SUPPLIED MATERIAL:
"""

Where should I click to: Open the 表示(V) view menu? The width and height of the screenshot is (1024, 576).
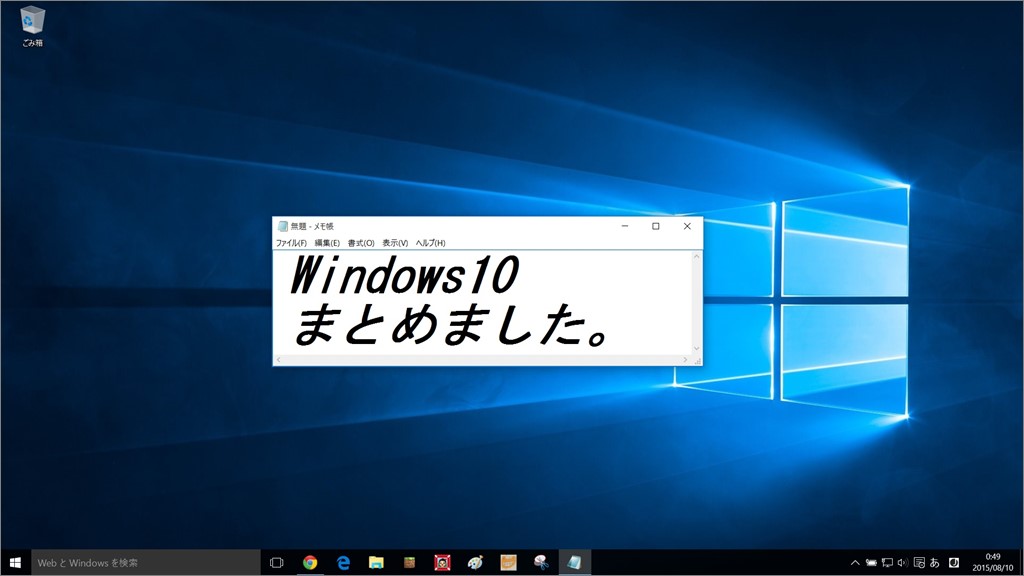pos(395,243)
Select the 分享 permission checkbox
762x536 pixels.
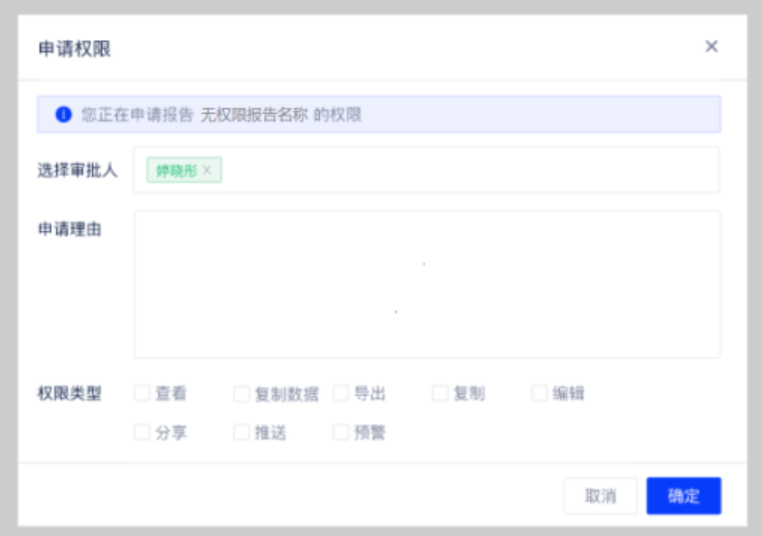tap(143, 433)
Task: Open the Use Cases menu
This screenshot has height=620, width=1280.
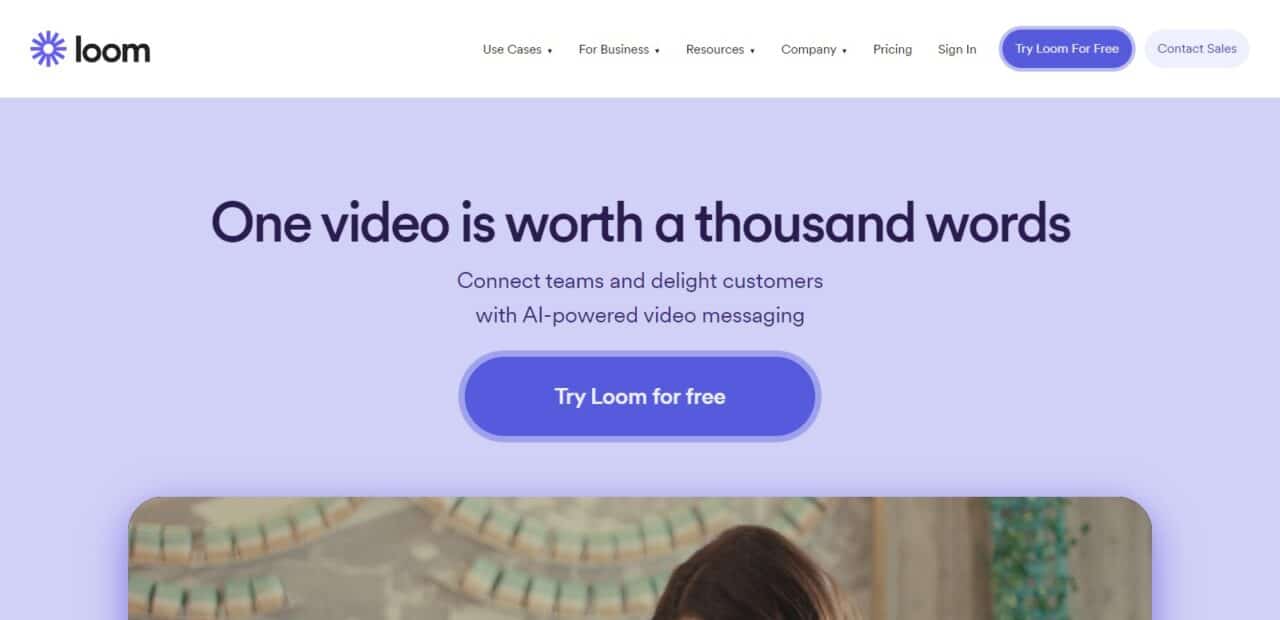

"""

TASK DIRECTIONS:
Would it be possible to give the material above again exactly, with the pictures left out?

RESPONSE TO THIS EXERCISE:
Where should I click to: Open the 表示(V) view menu? The width and height of the screenshot is (1024, 576).
pos(395,243)
Select the 分享 permission checkbox
762x536 pixels.
tap(143, 433)
Task: Open the Use Cases menu
This screenshot has height=620, width=1280.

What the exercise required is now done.